FINDINGS OF FACT AND CONCLUSIONS OF LAW

SPORKIN, District Judge.

This Court has conducted a three day bench trial concerning Plaintiff’s allegation that his employer, the Department of Justice (“DOJ”), discriminated against him in violation of the Age Discrimination in Employment Act (“ADEA”). See 29 U.S.C. § 621, et seq. Specifically, Plaintiff claims that he did not receive a position as an attorney-adviser in Litigation Assistance Support Services (“LASS”) because of his age. Because I find that the Plaintiff has failed to prove his case under the ADEA, judgment will be entered in favor of the Defendant.

FINDINGS OF FACT

Plaintiff in this case is Marc Nerenstone, an employee of the Department of Justice’s Community Relations Service at the GS-14 step-10 level. The Defendant is William Barr, who is being sued in his capacity as the United States Attorney General. This case concerns the events surrounding the DOJ’s nonselection of Mr. Nerenstone to either of two openings in its LASS department in July 1985. Those positions were at the GS-11/12 level. Two attorneys younger than 40 years old were hired for the positions. Mr. Nerenstone, who was 56 at the time the positions were filled, claims that his nonselection was caused by discrimination against him on the basis of his age.

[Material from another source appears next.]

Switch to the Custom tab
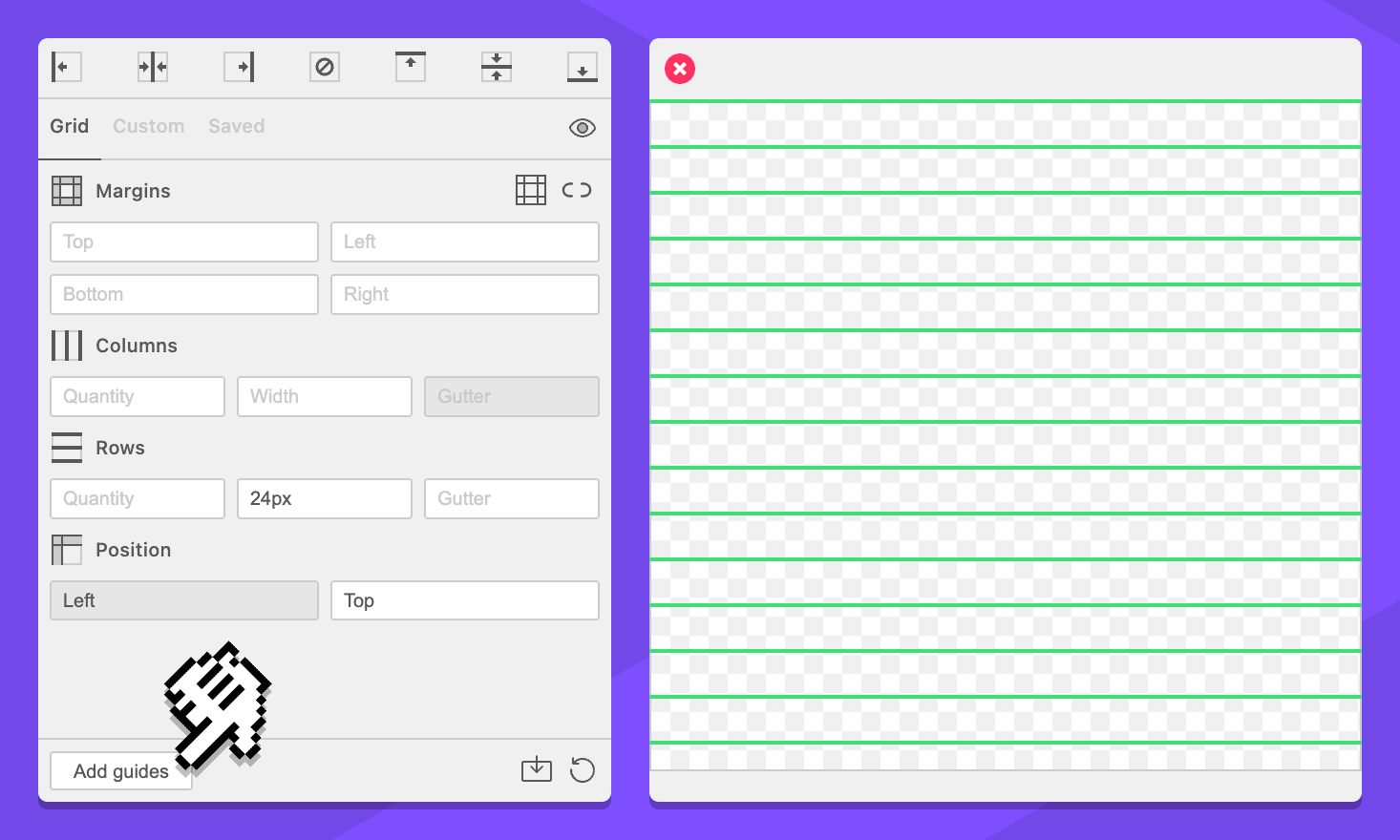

Mr. Nerenstone has been a Program Evaluation and Development Officer for the DOJ’s Community Relations Service (“CRS”) since 1970. In that job his primary tasks are designing computer systems and running statistical analyses to aid in agency planning and budgeting. His performance evaluations show that, in this capacity, Plaintiff has done outstanding work for the Department of Justice and has been a loyal government employee for over 20 years. During his employment at DOJ, Plaintiff also attended George Mason law school at night. He claims he graduated at the top of his class in 1983. After his graduation, Plaintiff wanted to practice law. He made several unsuccessful attempts to get a position as a DOJ attorney. 1 In July, 1985 Plaintiff applied through the experienced attorney program for a position as an attorney/adviser with LASS.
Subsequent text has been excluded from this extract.